Here is a scholarly paper by one of my PhD committee members, who helped me think about this aspect when I was a Phd candidate. I was aware of some of the negative influences of celebrity culture. This whole notion of attention seeking has never appealed to me. While attention seeking for a purpose is OK, most celebrities seek attention for  the sake of attention, that has never appealed to me.

Patricia Nickel says in her paper  “modern-day parables of philanthropic celebrities powerfully govern the oppositional impulse as they impart as sense of ‘benevolence’ in the form of an individualized disposition towards well-being and entitlement.” She further argues that this ‘governing regime’ which the celebrities sanitize with their appeals to charity is itself rotten.

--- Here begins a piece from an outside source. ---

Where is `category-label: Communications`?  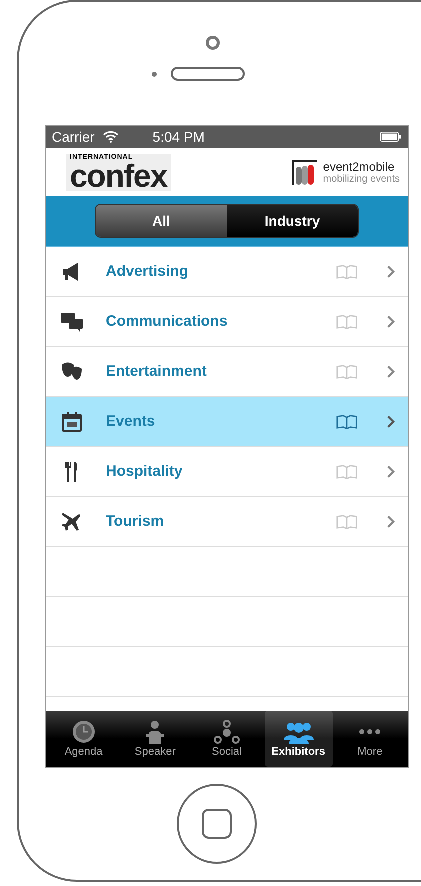 category-label: Communications is located at coordinates (168, 322).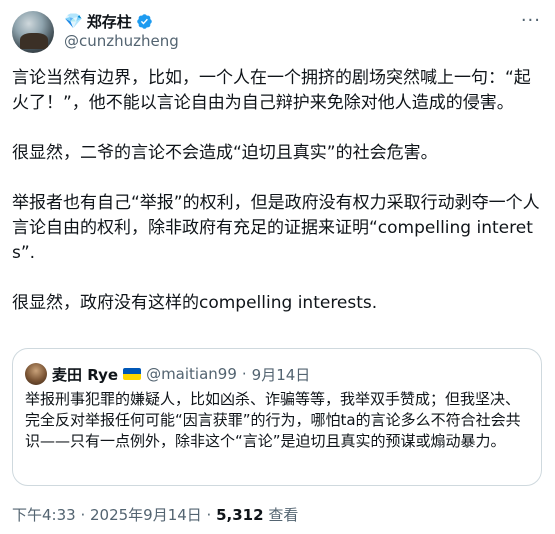 The height and width of the screenshot is (534, 555). I want to click on view-count: 5,312, so click(240, 515).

In another paper, she, along with another scholar Angela Eikenberry argue that “However, this discourse (of celebrity philanthropy) falsely conveys a community of individuals with access to a venue for shaping social change. Rather than providing an open, discursive space for imagination, philanthropy as it has come to be defined, disguises its own discourse in its portrayal of the mediums of consumption, profit, and media celebration as the basis for benevolent human relations.” So, the issue that is problematic is one of relying on the market to manage relationships of benevolence. The buying of a laptop to eradicate AIDS (Red’s campaign) is problematic, according to Nickel and Eikenberry. This is also problematic given the ‘end of discourse’ that they suggest is going on.

This is also to suggest that while celebrities bring up certain problems, they don’t really talk about the structural problems that caused the crisis we are in, in the first place. This is the real issue with celebrity philanthropy.

While I agree with her assessment that there is an over-reliance of market mechanism for philanthropic activities, we seem to be enveloped in the market, the world over. There seems to be little space, if any for transactions or discourses to occur outside of the market mechanism. How does one impact lives outside of the market mechanism?

There are mechanisms and tools available to reach people and meet their needs. One is to explore traditional systems of charity, for instance religious giving to one’s place of worship or charitable organizations that are faith-affiliated. My dissertation work looked at some of these possibilities.

Indeed there needs to be greater space for personal benevolence and charity to occur, but the manner and speed with which celebrity philanthropy is occurring is not without its flaws.